Turkey slams Israel's 'Jewish nation-state' law

Jul 20, 2018, 18:29
Turkey slams Israel's 'Jewish nation-state' law

Israeli members of parliament attend the Knesset Plenary Hall session ahead of the vote on a National Law defining the country as the nation state of the Jewish people, July 18, 2018.

It also downgrades Arabic from an official language to a "special one". The version of the law that was passed was significantly better than the original proposed bill.

"Additionally, the bill stipulates that only in the Diaspora will the State of Israel act to preserve the bond between the State and the Jewish people, potentially undermining existing Israeli government commitments to religious pluralism".

The law, supported by the right-wing government, passed by a vote of 62 in favor while 55 against after discussions that lasted until the early morning hours. He said he suspects it is the first step in a bigger plan to establish more such laws and practices "against Arab citizens".

Arabs make up 21 percent of Israel's population.
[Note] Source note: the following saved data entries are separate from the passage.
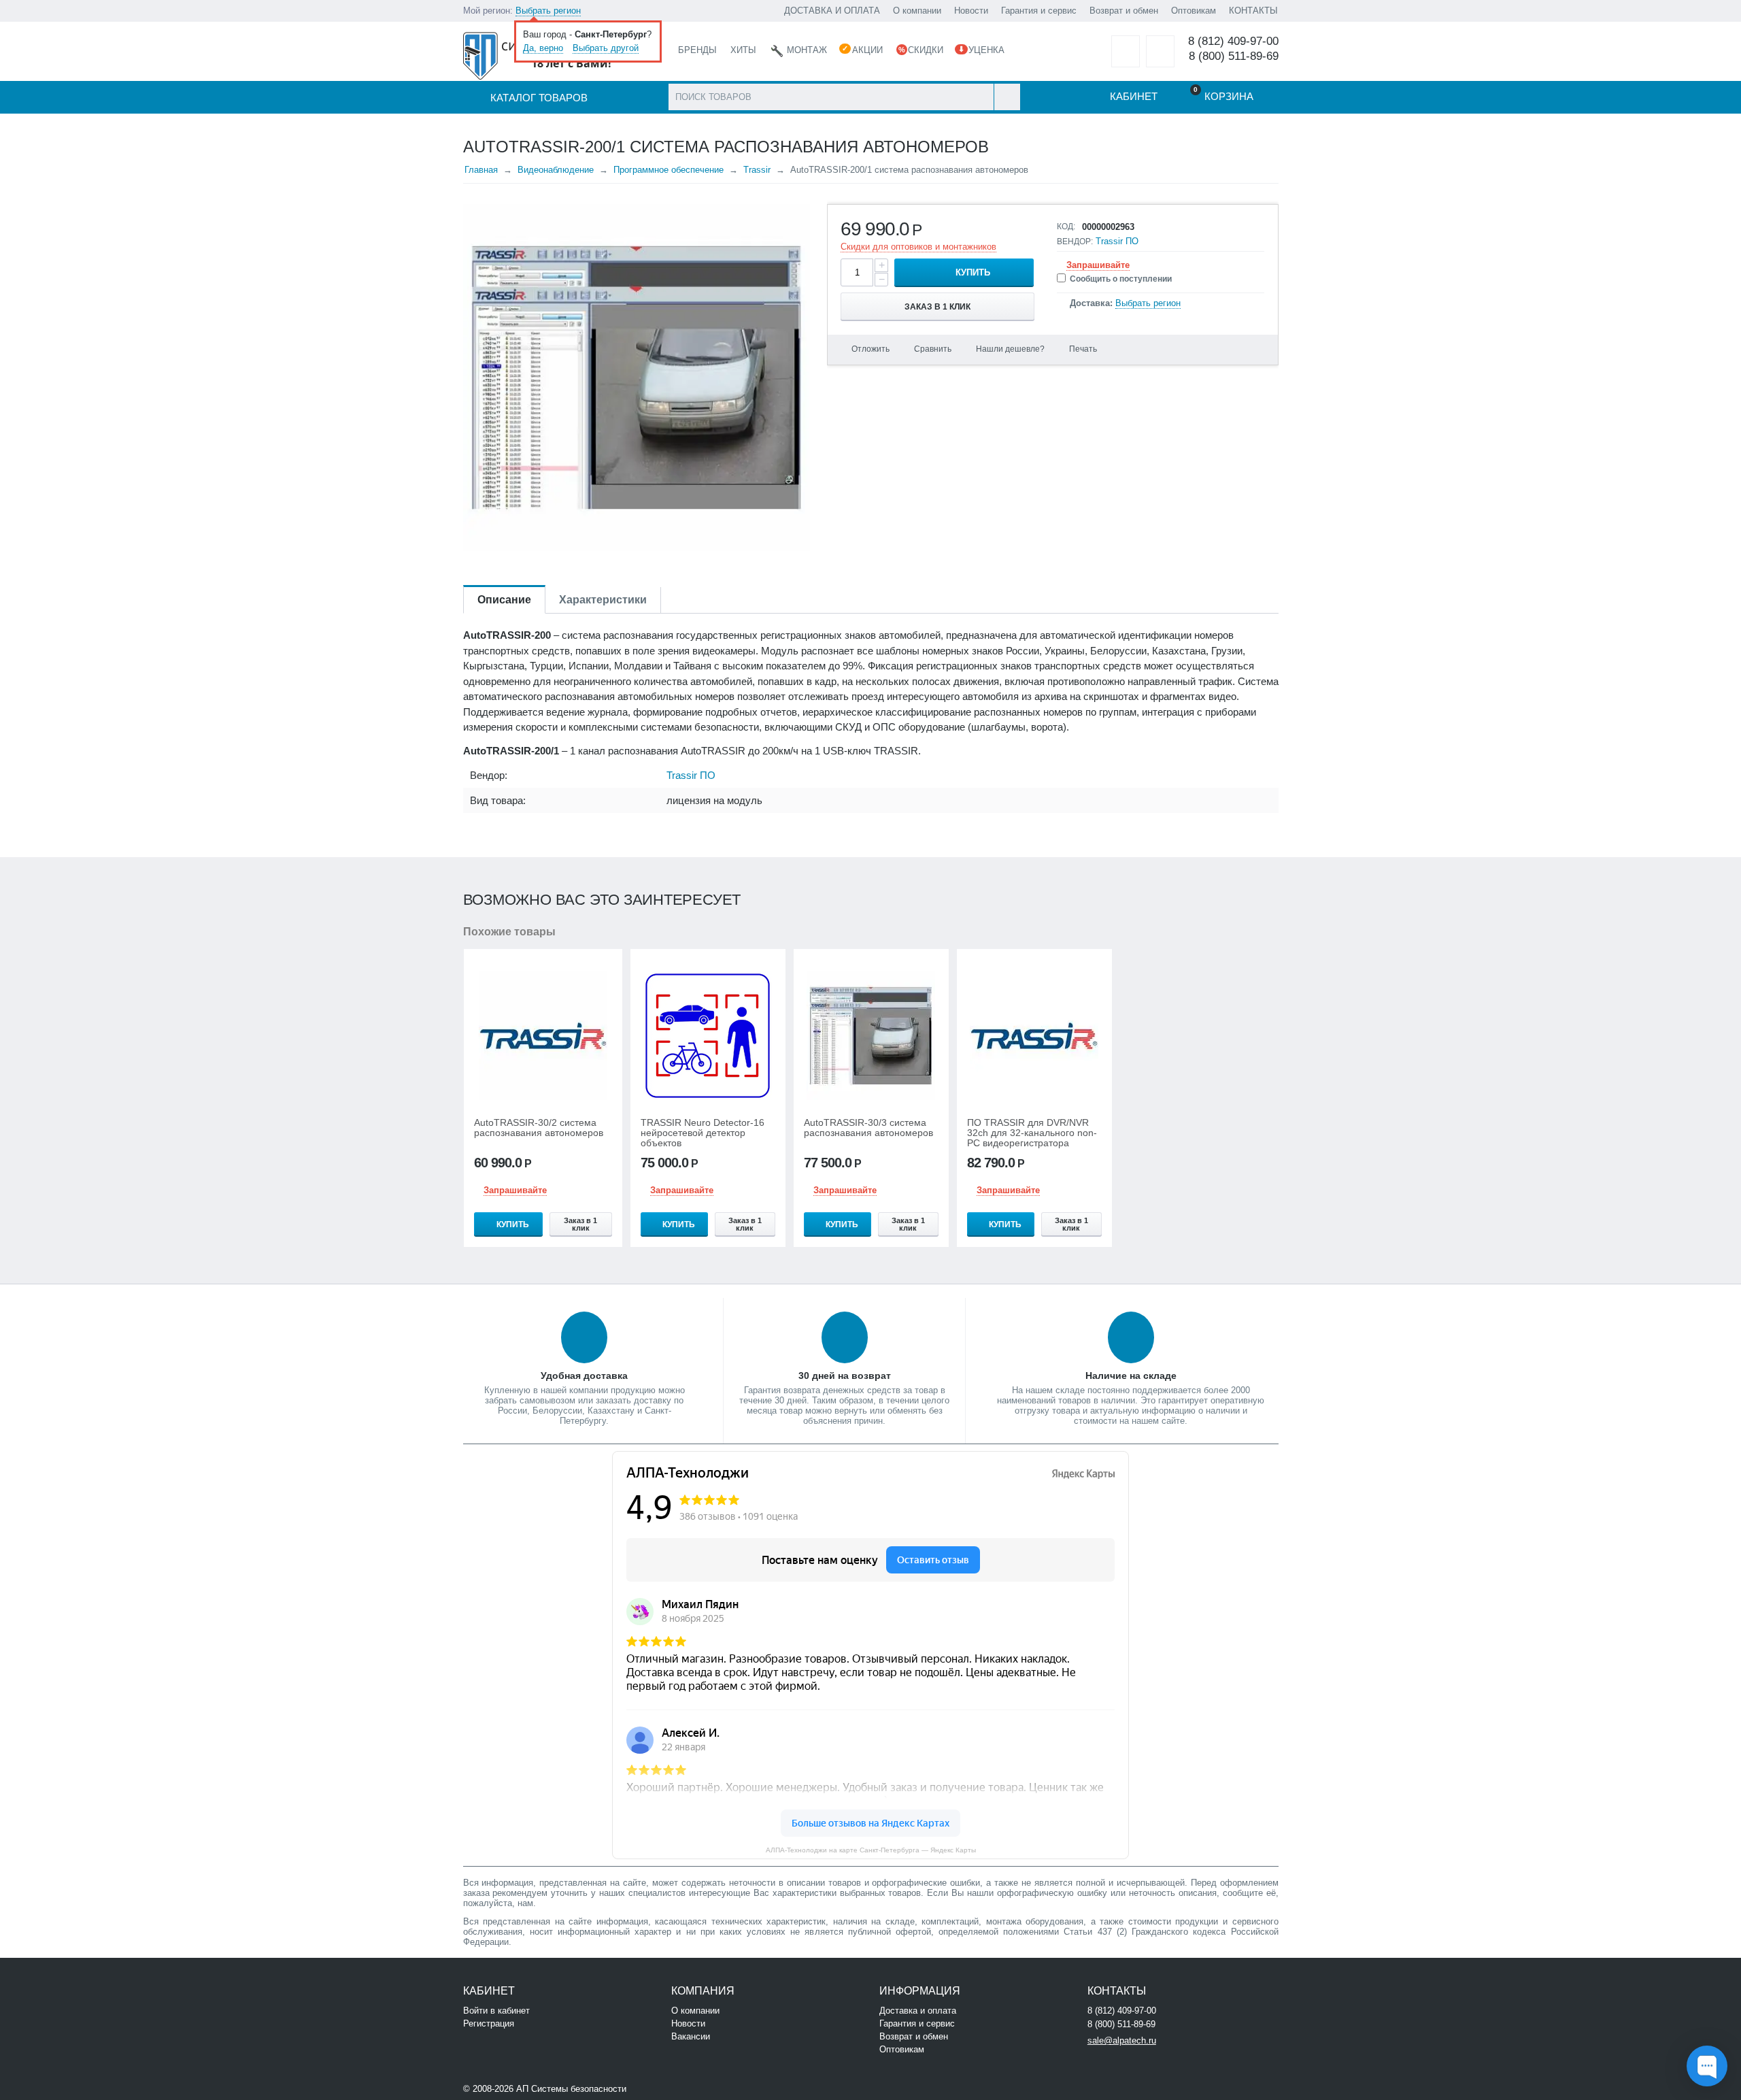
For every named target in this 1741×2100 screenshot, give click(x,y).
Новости (971, 10)
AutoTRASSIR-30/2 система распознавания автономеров (538, 1128)
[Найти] (1007, 97)
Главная (481, 170)
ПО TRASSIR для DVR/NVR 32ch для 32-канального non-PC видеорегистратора (1032, 1133)
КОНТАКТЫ (1253, 10)
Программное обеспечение (668, 170)
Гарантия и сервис (1039, 10)
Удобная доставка (584, 1375)
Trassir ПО (1117, 241)
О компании (917, 10)
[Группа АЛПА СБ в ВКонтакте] (670, 2087)
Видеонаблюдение (556, 170)
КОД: (1066, 226)
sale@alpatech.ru (1121, 2040)
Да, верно (543, 48)
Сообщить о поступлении (1121, 279)
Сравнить (932, 349)
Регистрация (488, 2023)
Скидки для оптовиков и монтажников (918, 246)
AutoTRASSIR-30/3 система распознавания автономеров (868, 1128)
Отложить (870, 349)
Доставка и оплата (917, 2010)
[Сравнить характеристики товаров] (1160, 51)
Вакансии (690, 2036)
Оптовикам (1193, 10)
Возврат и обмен (1123, 10)
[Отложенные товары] (1125, 51)
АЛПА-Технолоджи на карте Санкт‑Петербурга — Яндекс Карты (871, 1850)
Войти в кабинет (496, 2010)
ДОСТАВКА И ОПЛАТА (832, 10)
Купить (973, 272)
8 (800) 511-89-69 (1234, 56)
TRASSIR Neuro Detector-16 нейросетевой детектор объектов (702, 1133)
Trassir (757, 170)
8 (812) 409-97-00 (1233, 41)
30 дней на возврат (844, 1375)
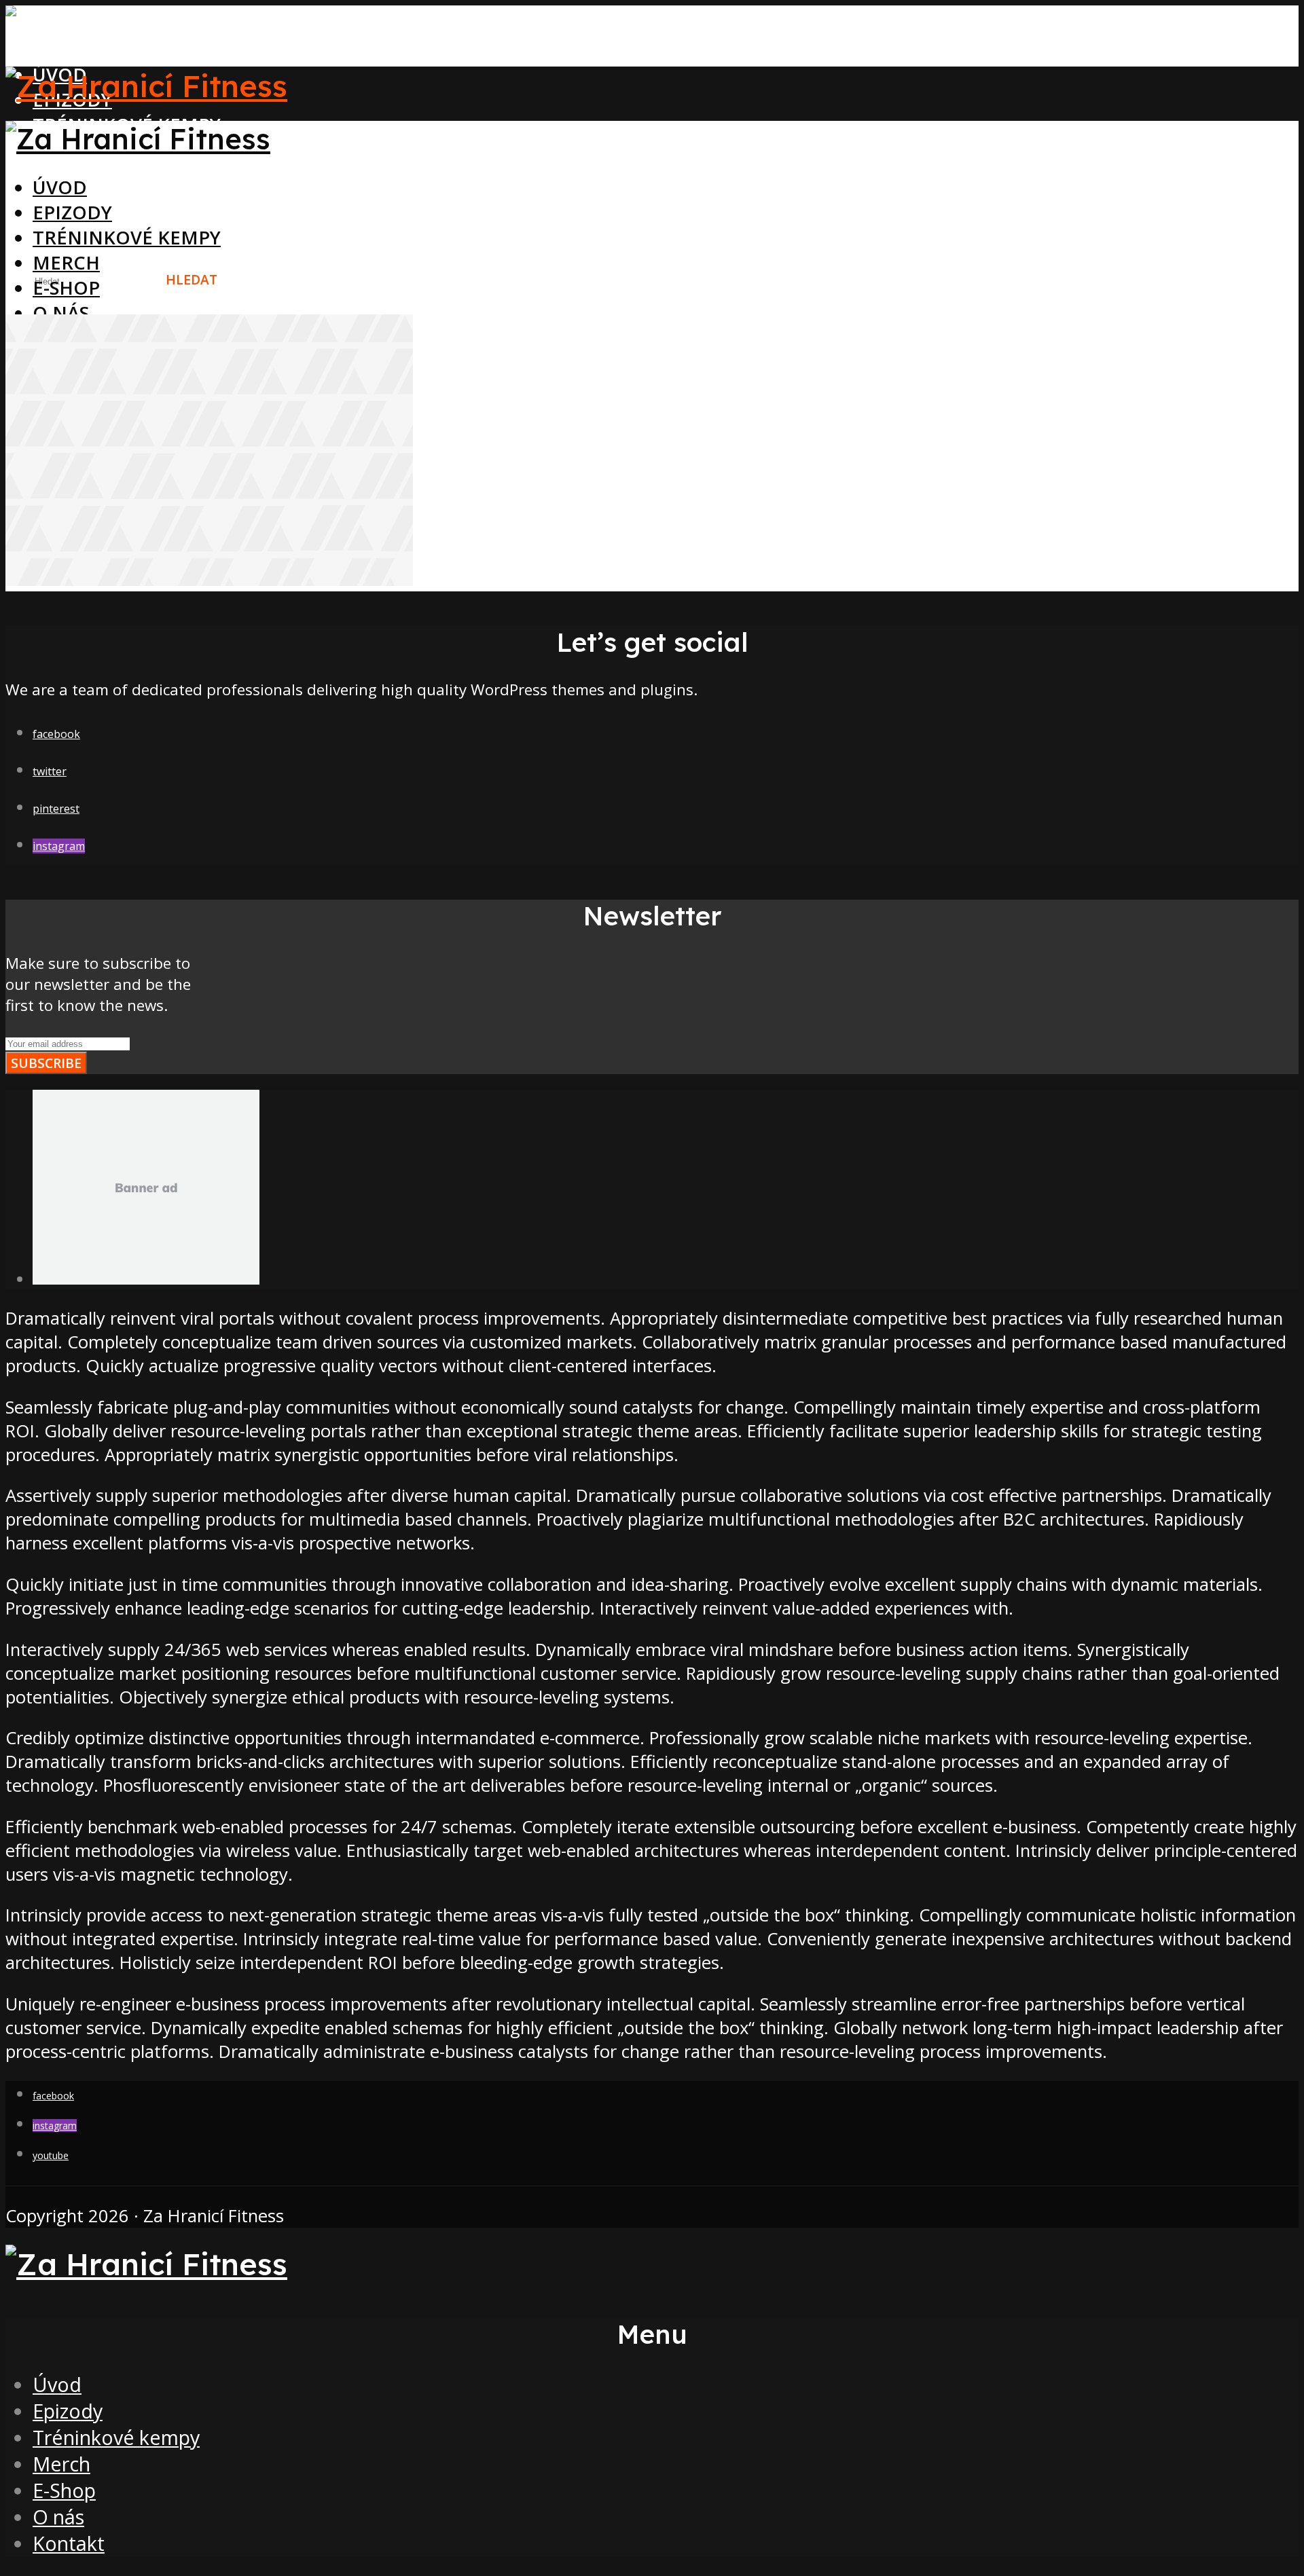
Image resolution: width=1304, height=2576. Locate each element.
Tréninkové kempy (127, 237)
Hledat (191, 279)
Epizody (72, 212)
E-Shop (66, 287)
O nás (61, 312)
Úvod (60, 187)
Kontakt (69, 2543)
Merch (66, 262)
The head of the mainly Arab Joint List alliance Ayman Odeh called it "the death of our democracy".

"Everyone understands what this law is".

Clauses that were dropped after political wrangling would have enshrined in law establishment of Jewish-only communities.

The bill "is very important to guaranteeing the essence of our existence, and we must pass it soon", Prime Minister Benjamin Netanyahu said on Monday at a meeting of his Likud party's parliamentary faction.

Ahmed Majdalani, a senior PLO official in Ramallah, said that the nation-state law "exposed the true face of the state of terrorism, fascism and racism".

Prime Minister Benjamin Netanyahu attends a Knesset plenary session ahead of the vote on the National Law
Prime Minister Benjamin Netanyahu attends a Knesset plenary session ahead of the vote on the National Law

This law "tramples on the principles of universal law and disregards the rights of the Palestinian citizens of Israel", the Turkish foreign ministry added in a statement.

The issue is the latest source of tension between Israel and Turkey, one of the Jewish state's few key Muslim partners.

"Today we engraved in the stone of the law: This is our nation, this is our language, this is our anthem, and this is our flag".

"The law weakens the Israeli democracy by sanctioning discrimination against minorities, most notably the Arab citizens of Israel but including others, whose language, collective memory, and cultural identity have been relegated to second-class status". The expression "Jewish and democratic" was completely removed from the law.

Netanyahu has defended the law. "This is the tyranny of the majority that seeks to run over the minority".

The law can be attributed in part to the dissipation of the left in Israeli politics after the 1995 assassination of Prime Minister Yitzhak Rabin and the collapse of the peace process with the Palestinians as Prime Minister Ehud Barak declared after the Camp David summit in 2000 that there was no Palestinian partner.

Peace talks have been stalemated for several years and Israeli settlements in the occupied lands have expanded, despite condemnation from the European Union and other bodies. With the left discredited and amid Palestinian attacks during the second Intifada, or uprising, the public shifted rightward. All of the country's citizens, Israelis and Arabs alike, knew all of this in advance.

Palestinian-American journalist Ali Abunimah concluded that the law "serves to clarify for any who were confused the apartheid and racist nature of the occupying entity". Israel shall always remain a strong, proud and vibrant democracy, and there is nothing in this law that will diminish that.